- WHAT YOU NEED TO DO -
Give back exactly the lines of the material below, starting with the line with "Насловна (32, 170)" and going on through the line with "[Facebook] (30, 360)".

- PROVIDED INFORMATION -
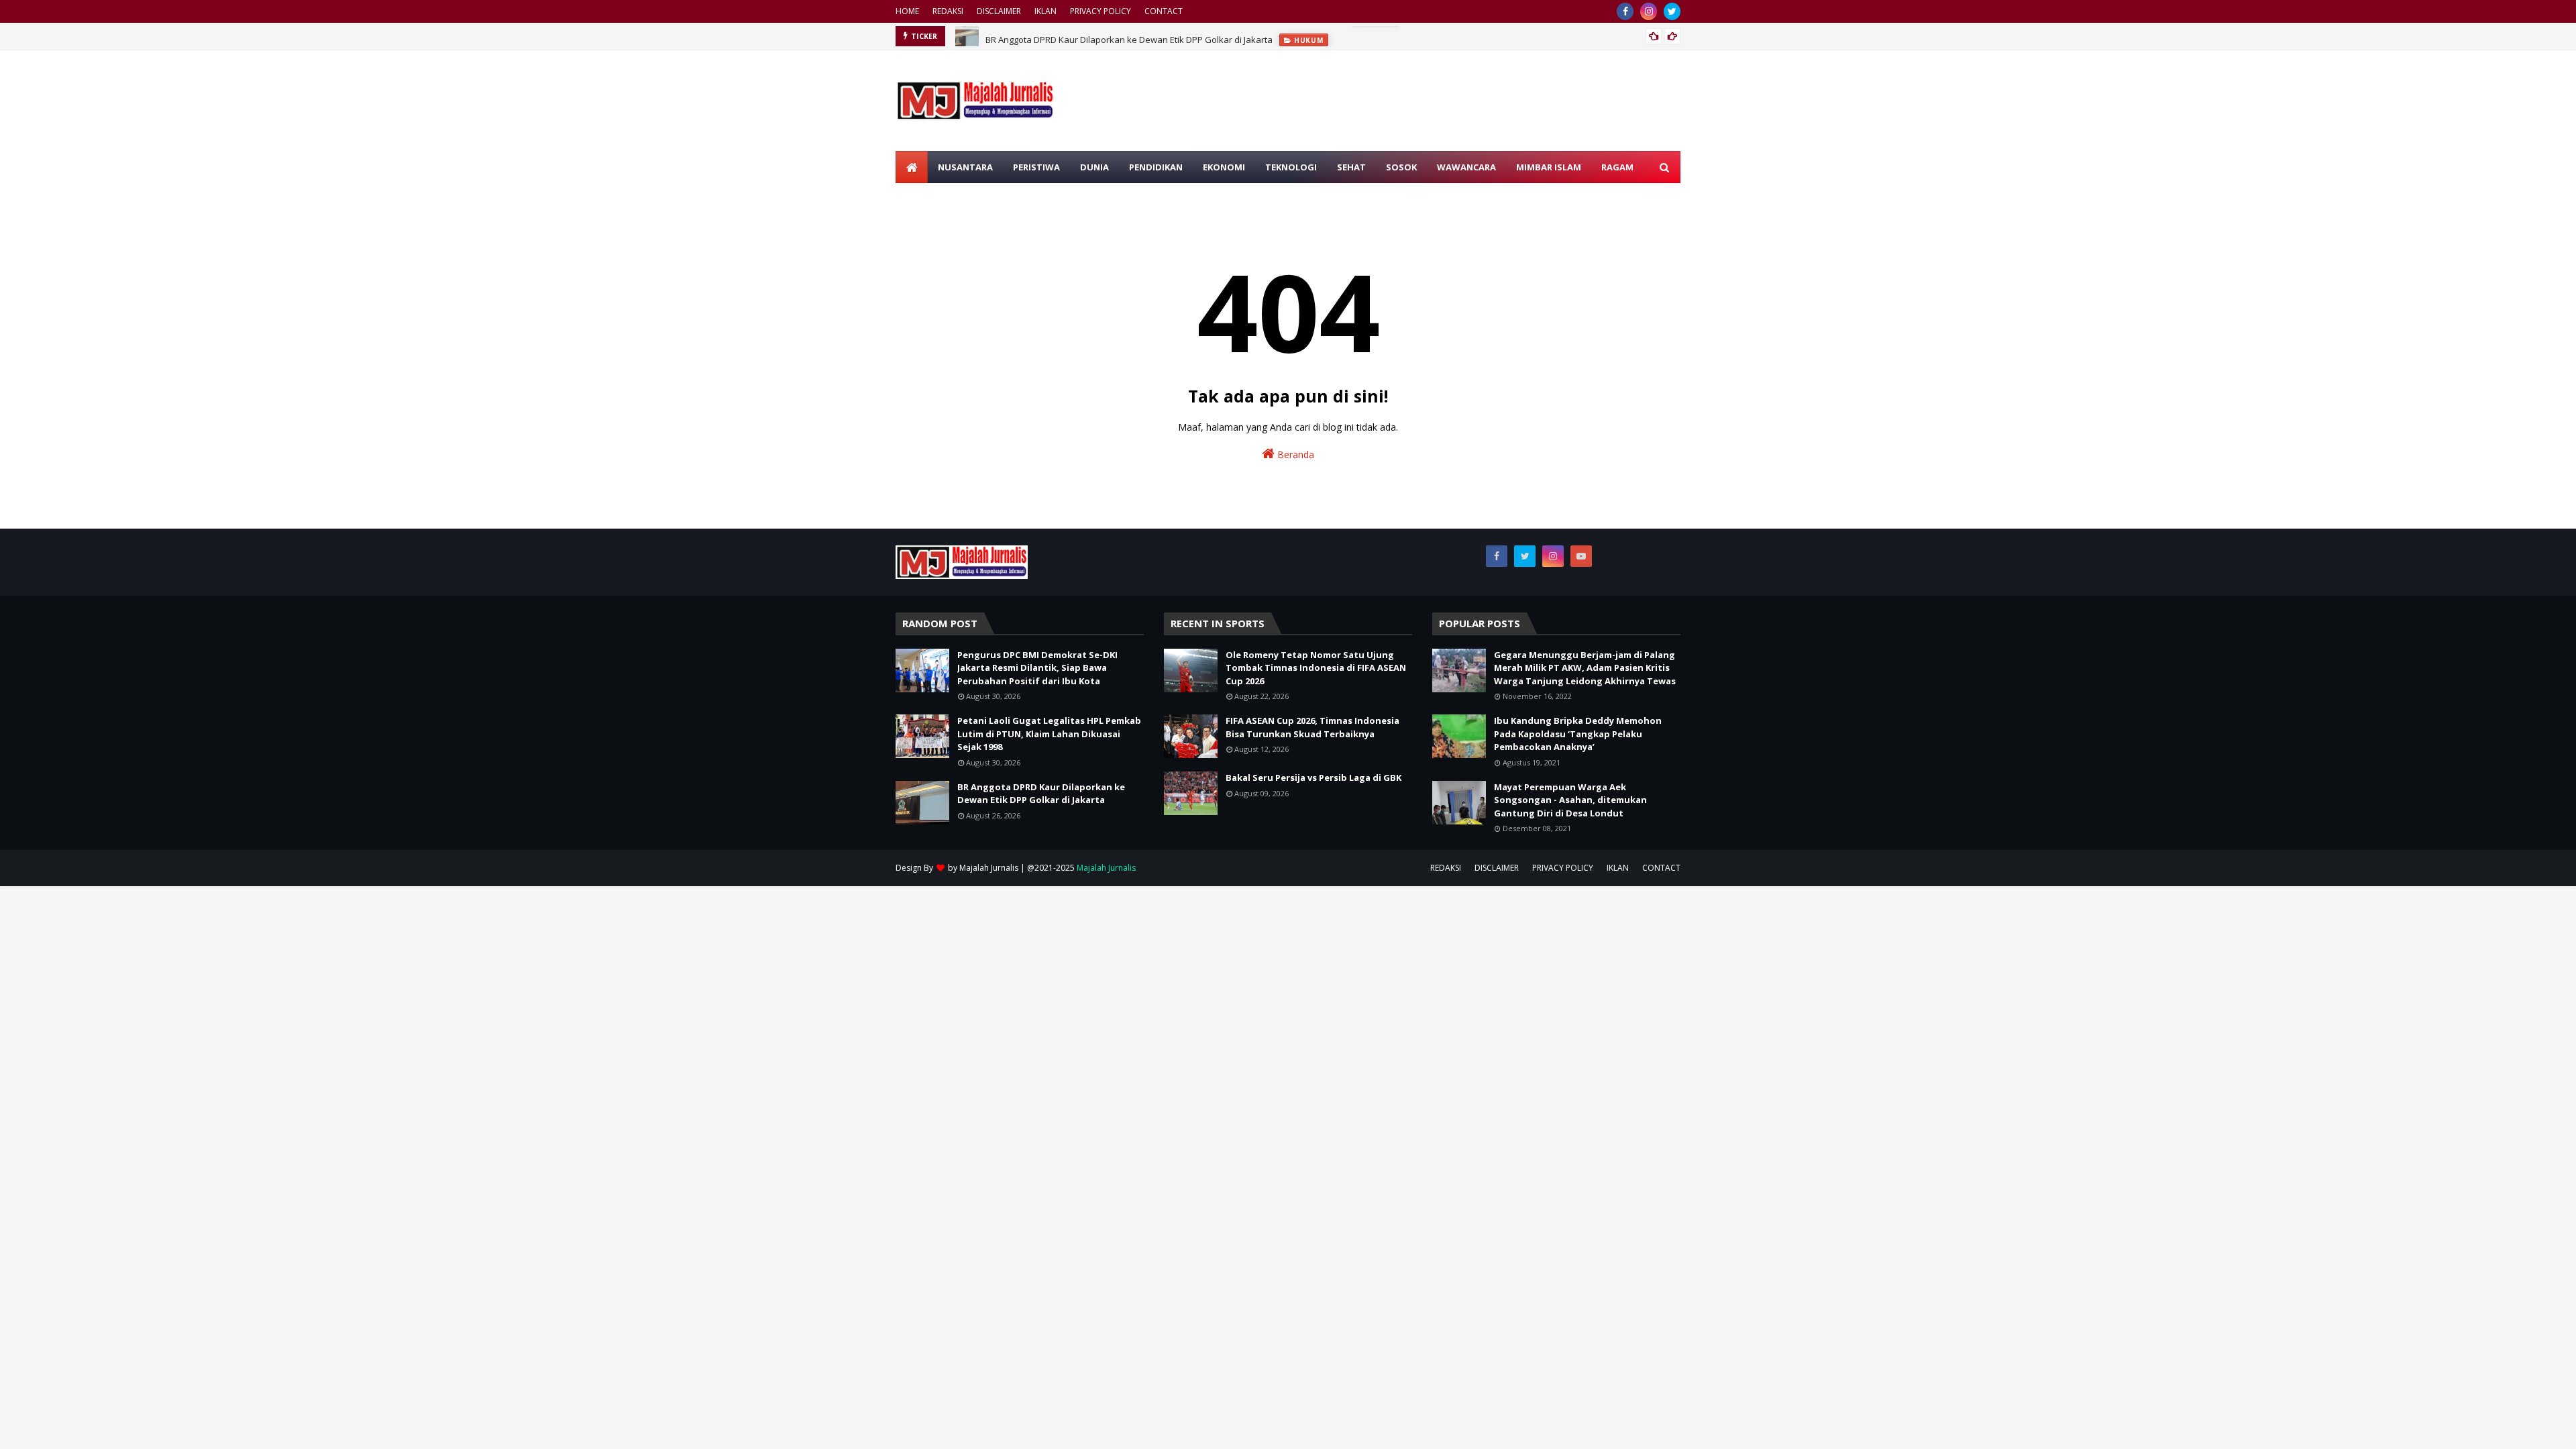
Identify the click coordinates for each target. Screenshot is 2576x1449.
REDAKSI (947, 11)
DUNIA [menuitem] (1094, 167)
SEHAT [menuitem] (1351, 167)
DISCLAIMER (999, 11)
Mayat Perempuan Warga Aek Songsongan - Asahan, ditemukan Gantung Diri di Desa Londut (1570, 800)
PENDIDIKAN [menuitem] (1156, 167)
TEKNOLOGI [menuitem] (1291, 167)
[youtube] (1581, 556)
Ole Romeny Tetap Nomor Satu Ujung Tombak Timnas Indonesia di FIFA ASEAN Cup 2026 (1316, 668)
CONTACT (1163, 11)
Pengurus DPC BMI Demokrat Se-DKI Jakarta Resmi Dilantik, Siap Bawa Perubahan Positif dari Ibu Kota (1037, 668)
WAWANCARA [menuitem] (1466, 167)
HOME (907, 11)
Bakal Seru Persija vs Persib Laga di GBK (1313, 777)
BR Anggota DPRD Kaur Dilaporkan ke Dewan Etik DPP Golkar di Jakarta (1129, 36)
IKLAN (1045, 11)
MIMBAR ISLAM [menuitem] (1548, 167)
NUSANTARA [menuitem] (965, 167)
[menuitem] (912, 167)
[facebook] (1625, 11)
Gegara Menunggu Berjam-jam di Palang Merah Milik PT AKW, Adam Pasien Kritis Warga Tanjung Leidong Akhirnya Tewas (1585, 668)
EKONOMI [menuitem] (1224, 167)
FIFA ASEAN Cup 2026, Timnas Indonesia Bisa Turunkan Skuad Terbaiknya (1312, 727)
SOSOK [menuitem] (1401, 167)
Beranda (1294, 454)
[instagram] (1648, 11)
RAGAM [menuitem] (1617, 167)
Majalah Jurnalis (988, 867)
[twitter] (1672, 11)
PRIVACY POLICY (1100, 11)
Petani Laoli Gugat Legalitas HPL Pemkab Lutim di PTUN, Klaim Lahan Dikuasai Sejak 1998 (1049, 733)
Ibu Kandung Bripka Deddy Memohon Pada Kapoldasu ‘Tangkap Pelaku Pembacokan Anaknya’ (1578, 733)
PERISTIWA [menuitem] (1036, 167)
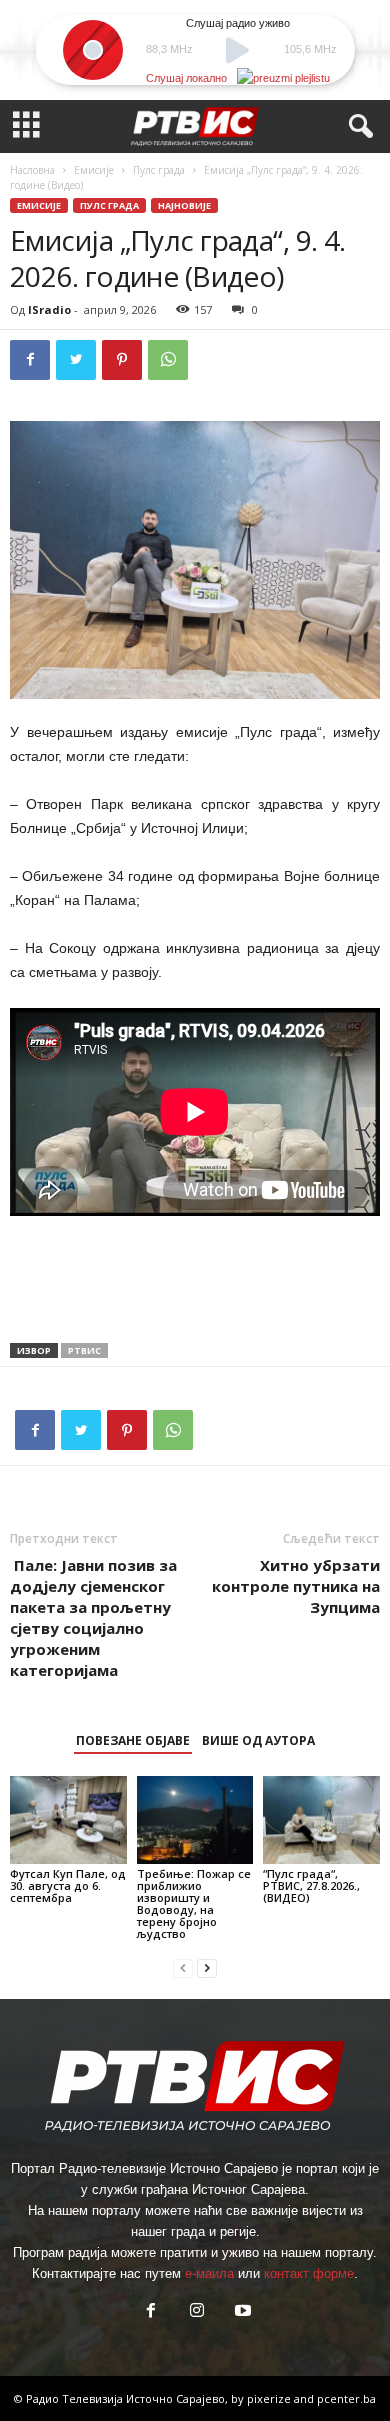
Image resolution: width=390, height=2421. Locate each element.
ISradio (49, 309)
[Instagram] (197, 2312)
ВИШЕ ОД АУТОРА (258, 1740)
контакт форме (309, 2273)
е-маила (209, 2273)
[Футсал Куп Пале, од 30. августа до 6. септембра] (68, 1819)
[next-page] (207, 1967)
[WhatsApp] (168, 360)
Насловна (32, 170)
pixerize (270, 2398)
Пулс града (159, 170)
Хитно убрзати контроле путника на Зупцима (296, 1586)
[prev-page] (183, 1967)
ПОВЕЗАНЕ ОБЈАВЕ (133, 1740)
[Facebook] (30, 360)
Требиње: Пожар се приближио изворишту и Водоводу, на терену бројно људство (194, 1903)
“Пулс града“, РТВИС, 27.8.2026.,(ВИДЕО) (311, 1885)
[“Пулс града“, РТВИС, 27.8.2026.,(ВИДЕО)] (321, 1819)
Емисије (94, 170)
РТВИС (84, 1350)
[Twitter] (76, 360)
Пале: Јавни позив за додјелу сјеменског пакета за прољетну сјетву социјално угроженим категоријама (93, 1617)
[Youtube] (241, 2312)
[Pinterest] (122, 360)
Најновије (184, 205)
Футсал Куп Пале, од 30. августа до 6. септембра (68, 1885)
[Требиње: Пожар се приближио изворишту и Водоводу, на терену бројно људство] (195, 1819)
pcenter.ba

- REPLY -
Насловна (32, 170)
pixerize (270, 2398)
Пулс града (159, 170)
Хитно убрзати контроле путника на Зупцима (296, 1586)
[prev-page] (183, 1967)
ПОВЕЗАНЕ ОБЈАВЕ (133, 1740)
[Facebook] (30, 360)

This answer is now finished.